Rewrite the material from its start up to and including the line with "Action: [x=233, y=55]", swapping "GUI agent" for "interface agent" and leaving everything else unchanged.

** Start Listed entries **

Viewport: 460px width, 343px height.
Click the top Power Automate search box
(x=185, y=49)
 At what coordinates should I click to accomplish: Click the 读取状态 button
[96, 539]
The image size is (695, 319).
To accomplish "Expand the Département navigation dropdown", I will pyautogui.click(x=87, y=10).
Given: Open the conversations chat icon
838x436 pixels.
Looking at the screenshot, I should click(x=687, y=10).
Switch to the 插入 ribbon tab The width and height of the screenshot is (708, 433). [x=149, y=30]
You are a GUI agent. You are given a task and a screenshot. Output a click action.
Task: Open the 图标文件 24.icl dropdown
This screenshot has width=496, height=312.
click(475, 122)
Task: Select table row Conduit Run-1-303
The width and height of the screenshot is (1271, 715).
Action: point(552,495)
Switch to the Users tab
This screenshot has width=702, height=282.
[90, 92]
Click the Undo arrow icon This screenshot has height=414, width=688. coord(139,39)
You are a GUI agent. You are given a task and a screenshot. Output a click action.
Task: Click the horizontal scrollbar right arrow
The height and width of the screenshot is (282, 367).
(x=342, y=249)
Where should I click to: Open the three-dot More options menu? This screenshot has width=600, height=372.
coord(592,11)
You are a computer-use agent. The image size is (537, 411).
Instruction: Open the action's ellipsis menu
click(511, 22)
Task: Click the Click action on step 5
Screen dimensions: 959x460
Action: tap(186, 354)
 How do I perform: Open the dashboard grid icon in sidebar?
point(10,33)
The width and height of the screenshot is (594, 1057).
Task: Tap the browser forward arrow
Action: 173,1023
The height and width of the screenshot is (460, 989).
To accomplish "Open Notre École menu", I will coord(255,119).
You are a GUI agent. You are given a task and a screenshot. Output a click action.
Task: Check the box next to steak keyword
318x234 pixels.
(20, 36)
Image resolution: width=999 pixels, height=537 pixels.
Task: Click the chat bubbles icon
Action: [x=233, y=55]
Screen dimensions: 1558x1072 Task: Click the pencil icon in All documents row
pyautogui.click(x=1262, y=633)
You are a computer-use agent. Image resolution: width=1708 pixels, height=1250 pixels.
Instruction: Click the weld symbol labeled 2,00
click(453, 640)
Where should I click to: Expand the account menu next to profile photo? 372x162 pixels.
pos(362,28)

** End Listed entries **

#### [Answer to this problem]
Viewport: 460px width, 343px height.
Click the top Power Automate search box
(x=185, y=49)
 At what coordinates should I click to accomplish: Click the 读取状态 button
[96, 539]
The image size is (695, 319).
To accomplish "Expand the Département navigation dropdown", I will pyautogui.click(x=87, y=10).
Given: Open the conversations chat icon
838x436 pixels.
Looking at the screenshot, I should click(x=687, y=10).
Switch to the 插入 ribbon tab The width and height of the screenshot is (708, 433). [x=149, y=30]
You are a interface agent. You are given a task and a screenshot. Output a click action.
Task: Open the 图标文件 24.icl dropdown
This screenshot has width=496, height=312.
click(475, 122)
Task: Select table row Conduit Run-1-303
The width and height of the screenshot is (1271, 715).
Action: point(552,495)
Switch to the Users tab
This screenshot has width=702, height=282.
[90, 92]
Click the Undo arrow icon This screenshot has height=414, width=688. coord(139,39)
You are a interface agent. You are given a task and a screenshot. Output a click action.
Task: Click the horizontal scrollbar right arrow
The height and width of the screenshot is (282, 367).
(x=342, y=249)
Where should I click to: Open the three-dot More options menu? This screenshot has width=600, height=372.
coord(592,11)
You are a computer-use agent. The image size is (537, 411).
Instruction: Open the action's ellipsis menu
click(511, 22)
Task: Click the Click action on step 5
Screen dimensions: 959x460
Action: tap(186, 354)
 How do I perform: Open the dashboard grid icon in sidebar?
point(10,33)
The width and height of the screenshot is (594, 1057).
Task: Tap the browser forward arrow
Action: 173,1023
The height and width of the screenshot is (460, 989).
To accomplish "Open Notre École menu", I will coord(255,119).
You are a interface agent. You are given a task and a screenshot. Output a click action.
Task: Check the box next to steak keyword
318x234 pixels.
(20, 36)
Image resolution: width=999 pixels, height=537 pixels.
Task: Click the chat bubbles icon
Action: [x=233, y=55]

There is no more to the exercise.